SAP finally has a plan for core banking; are FIS, Fiserv, Temenos, Oracle, Infosys and Misys going to stand by and watch?

As I see it, SAP is faced with a three-pronged challenge -- a latecomer among established competitors in a softening market. Here are a few pieces of evidence feeding my opinion:

  • While Fiserv and FIS have been in the core software business for 43 years (counting the DOB of some of their acquisitions), SAP has had its big toe in core for only a couple of years and now has decided to take the plunge.
  • Temenos, Oracle, Infosys and Misys were new kids on the block 20 years ago, but their block was fertile with opportunities for core vendors in the then-new market called offshore, or banking in the developing countries.
  • In previous decades ('70s – '90s) U.S. financial institutions had been migrating to new core systems at an annual average rate of more than 8 percent of the population.
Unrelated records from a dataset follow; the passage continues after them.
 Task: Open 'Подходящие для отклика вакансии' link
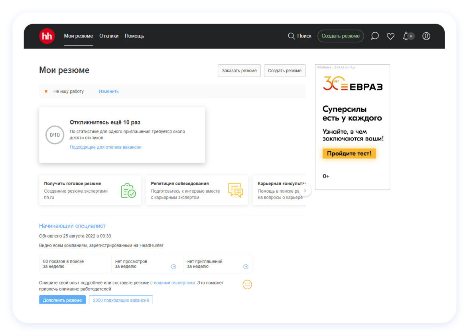106,147
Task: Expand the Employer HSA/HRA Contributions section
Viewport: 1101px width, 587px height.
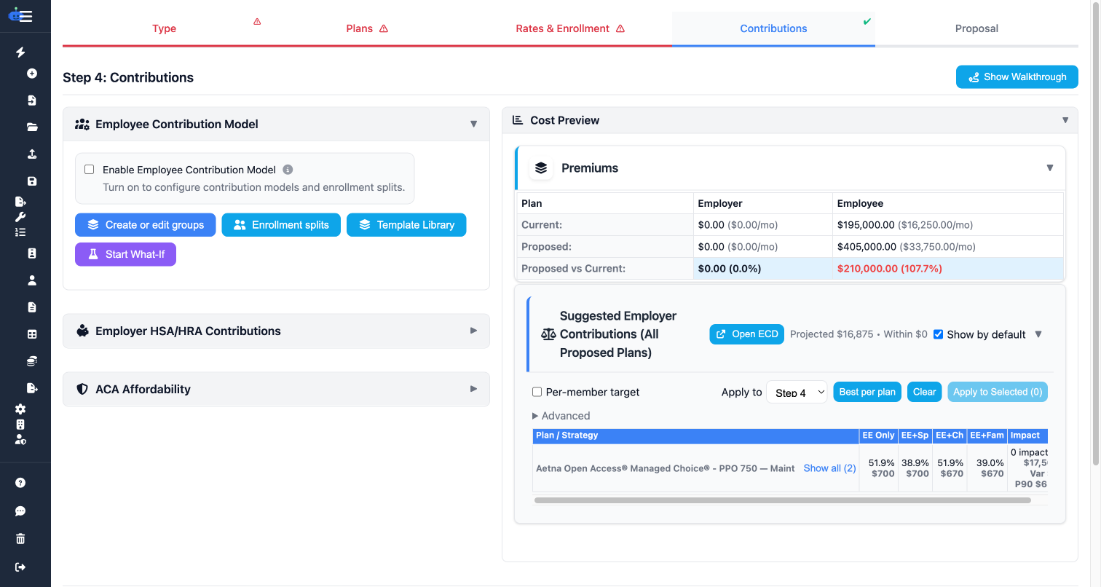Action: 276,331
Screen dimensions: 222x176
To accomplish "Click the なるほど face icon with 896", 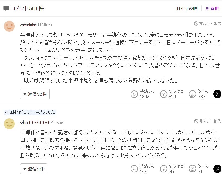I will [164, 94].
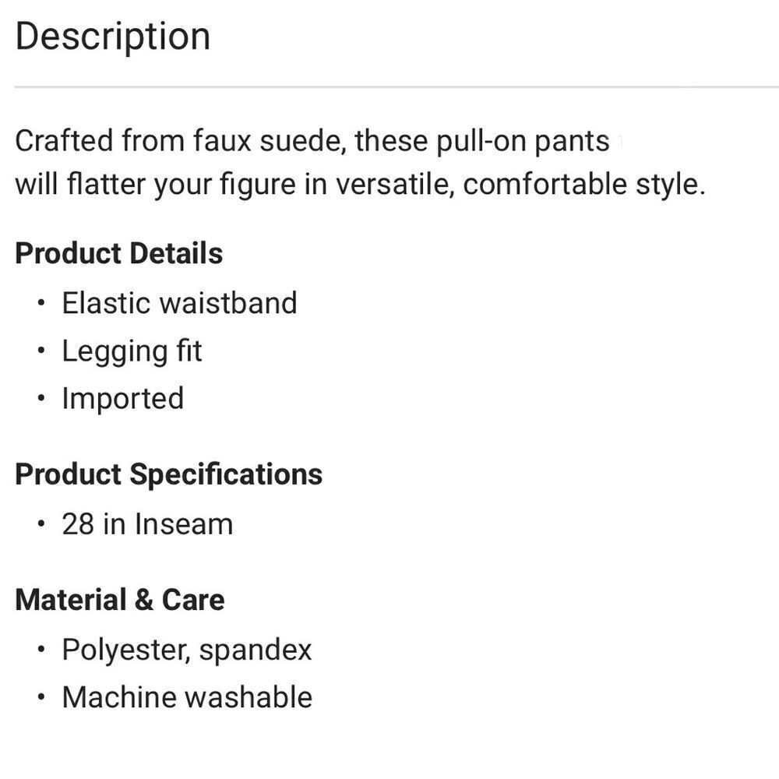Click the Legging fit list item
The height and width of the screenshot is (779, 779).
point(132,351)
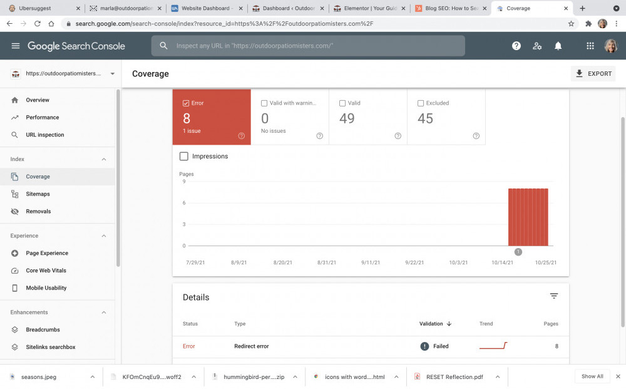Viewport: 626px width, 389px height.
Task: Click the manage users settings icon
Action: pyautogui.click(x=537, y=46)
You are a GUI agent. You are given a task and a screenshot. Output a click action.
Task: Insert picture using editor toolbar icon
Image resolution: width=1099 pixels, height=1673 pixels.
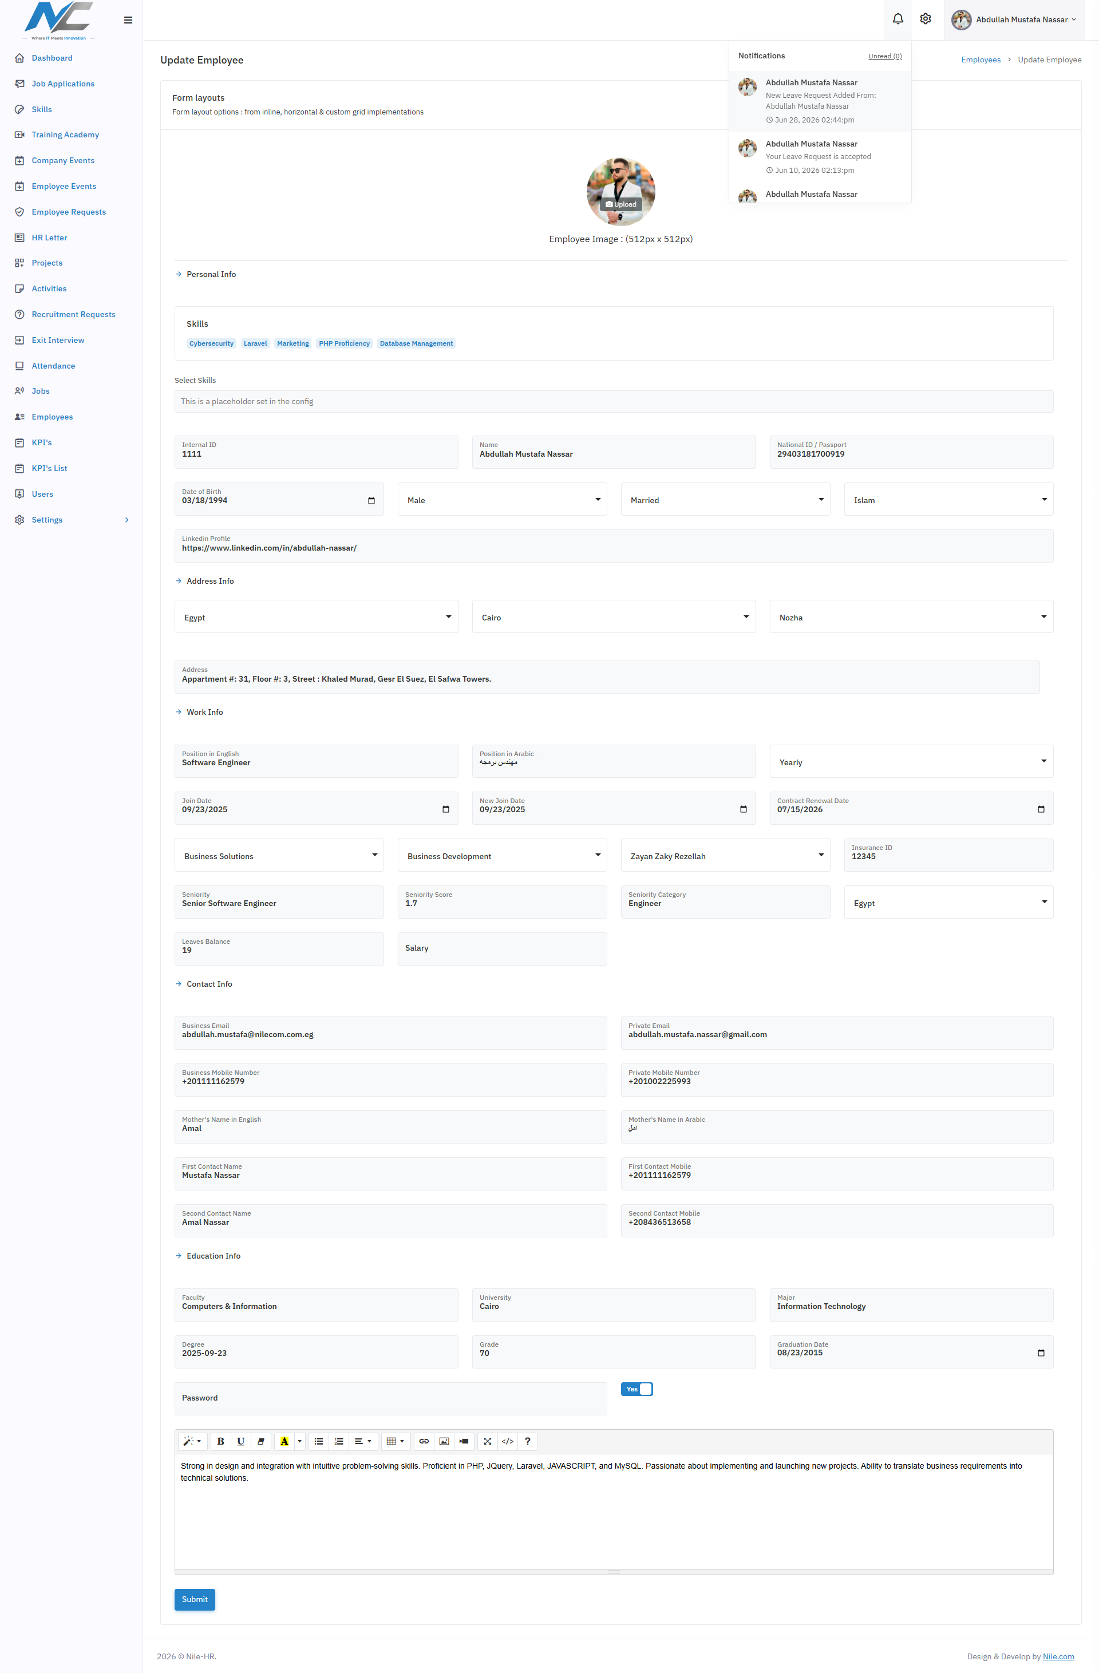pyautogui.click(x=444, y=1441)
The ebb has fallen to 1.7 percent for 2009. And that's no one's fault. CIOs call it, "We're done with this once-in-a-career beastly project. Let my replacement worry about the legacy threat."
  • While the low-hanging fruit seemed to have been picked, it appears that SAP is gearing up for a five-year plan that will overturn its past five-year dud. In fact, of the seven vendors mentioned in this blog, SAP is least known for its core system, even to the extent that it doesn't have a brand name yet. SAP, however, is no slouch outside of banking, as in ERP systems.
  • This situation and its corresponding plan could look very appealing or very risky depending on who is managing the pro forma spreadsheets, and the rationale behind the business case. Every vendor wants a piece of the IT pie in banking. Once you eliminate government and manufacturing sector spending on IT, banking gets the biggest piece. Eliminate weak economies, lending defaults, undetected risks, packaging basic loan products into mirage-like investments, and managements that never walked the proverbial factory floor like Lee Iacocca used to do, then banking could once again become a very sweet business where IT is always preferred over the other grunt resource.

    The real question in SAP's plan should be, "What if we sell only five new core systems?"